RAW DATA:
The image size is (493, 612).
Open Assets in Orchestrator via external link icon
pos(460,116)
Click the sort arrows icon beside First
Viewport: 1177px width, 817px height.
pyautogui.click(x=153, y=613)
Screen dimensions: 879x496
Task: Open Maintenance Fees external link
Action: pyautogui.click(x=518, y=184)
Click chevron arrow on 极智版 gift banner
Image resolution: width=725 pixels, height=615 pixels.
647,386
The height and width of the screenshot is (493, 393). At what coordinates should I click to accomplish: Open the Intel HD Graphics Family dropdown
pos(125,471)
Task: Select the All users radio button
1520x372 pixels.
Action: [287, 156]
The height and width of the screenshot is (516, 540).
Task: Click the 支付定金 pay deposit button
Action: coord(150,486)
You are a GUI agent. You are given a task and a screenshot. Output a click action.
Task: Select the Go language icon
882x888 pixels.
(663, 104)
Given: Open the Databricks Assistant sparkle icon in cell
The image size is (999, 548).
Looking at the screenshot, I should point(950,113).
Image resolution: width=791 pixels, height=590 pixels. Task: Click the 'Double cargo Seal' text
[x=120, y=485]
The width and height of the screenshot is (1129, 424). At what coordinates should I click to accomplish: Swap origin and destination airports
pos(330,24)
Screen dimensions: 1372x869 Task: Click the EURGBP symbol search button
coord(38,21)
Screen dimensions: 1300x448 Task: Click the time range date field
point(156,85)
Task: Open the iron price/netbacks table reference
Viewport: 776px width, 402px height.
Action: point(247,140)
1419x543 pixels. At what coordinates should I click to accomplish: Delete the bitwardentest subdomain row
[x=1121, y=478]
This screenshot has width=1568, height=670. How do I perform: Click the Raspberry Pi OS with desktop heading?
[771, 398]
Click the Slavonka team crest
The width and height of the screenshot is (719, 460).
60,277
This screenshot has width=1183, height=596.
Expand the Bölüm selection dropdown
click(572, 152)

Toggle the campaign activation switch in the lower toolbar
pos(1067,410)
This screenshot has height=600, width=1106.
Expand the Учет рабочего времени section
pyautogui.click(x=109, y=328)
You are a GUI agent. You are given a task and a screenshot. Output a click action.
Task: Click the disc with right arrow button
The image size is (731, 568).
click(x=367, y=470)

WHAT THE EXERCISE ASKS: Once you have read the data, reproduce all of it exactly.

RESPONSE FOR THIS EXERCISE:
The image size is (493, 612).
Open Assets in Orchestrator via external link icon
pos(460,116)
Click the sort arrows icon beside First
Viewport: 1177px width, 817px height.
pyautogui.click(x=153, y=613)
Screen dimensions: 879x496
Task: Open Maintenance Fees external link
Action: pyautogui.click(x=518, y=184)
Click chevron arrow on 极智版 gift banner
Image resolution: width=725 pixels, height=615 pixels.
647,386
The height and width of the screenshot is (493, 393). At what coordinates should I click to accomplish: Open the Intel HD Graphics Family dropdown
pos(125,471)
Task: Select the All users radio button
1520x372 pixels.
Action: [287, 156]
The height and width of the screenshot is (516, 540).
Task: Click the 支付定金 pay deposit button
Action: coord(150,486)
You are a GUI agent. You are given a task and a screenshot. Output a click action.
Task: Select the Go language icon
882x888 pixels.
(663, 104)
Given: Open the Databricks Assistant sparkle icon in cell
The image size is (999, 548).
Looking at the screenshot, I should point(950,113).
Image resolution: width=791 pixels, height=590 pixels. Task: Click the 'Double cargo Seal' text
[x=120, y=485]
The width and height of the screenshot is (1129, 424). At what coordinates should I click to accomplish: Swap origin and destination airports
pos(330,24)
Screen dimensions: 1372x869 Task: Click the EURGBP symbol search button
coord(38,21)
Screen dimensions: 1300x448 Task: Click the time range date field
point(156,85)
Task: Open the iron price/netbacks table reference
Viewport: 776px width, 402px height.
Action: point(247,140)
1419x543 pixels. At what coordinates should I click to accomplish: Delete the bitwardentest subdomain row
[x=1121, y=478]
This screenshot has width=1568, height=670. How do I perform: Click the Raspberry Pi OS with desktop heading?
[771, 398]
Click the Slavonka team crest
The width and height of the screenshot is (719, 460).
60,277
This screenshot has width=1183, height=596.
Expand the Bölüm selection dropdown
click(572, 152)

Toggle the campaign activation switch in the lower toolbar
pos(1067,410)
This screenshot has height=600, width=1106.
Expand the Учет рабочего времени section
pyautogui.click(x=109, y=328)
You are a GUI agent. You are given a task and a screenshot. Output a click action.
Task: Click the disc with right arrow button
The image size is (731, 568).
click(x=367, y=470)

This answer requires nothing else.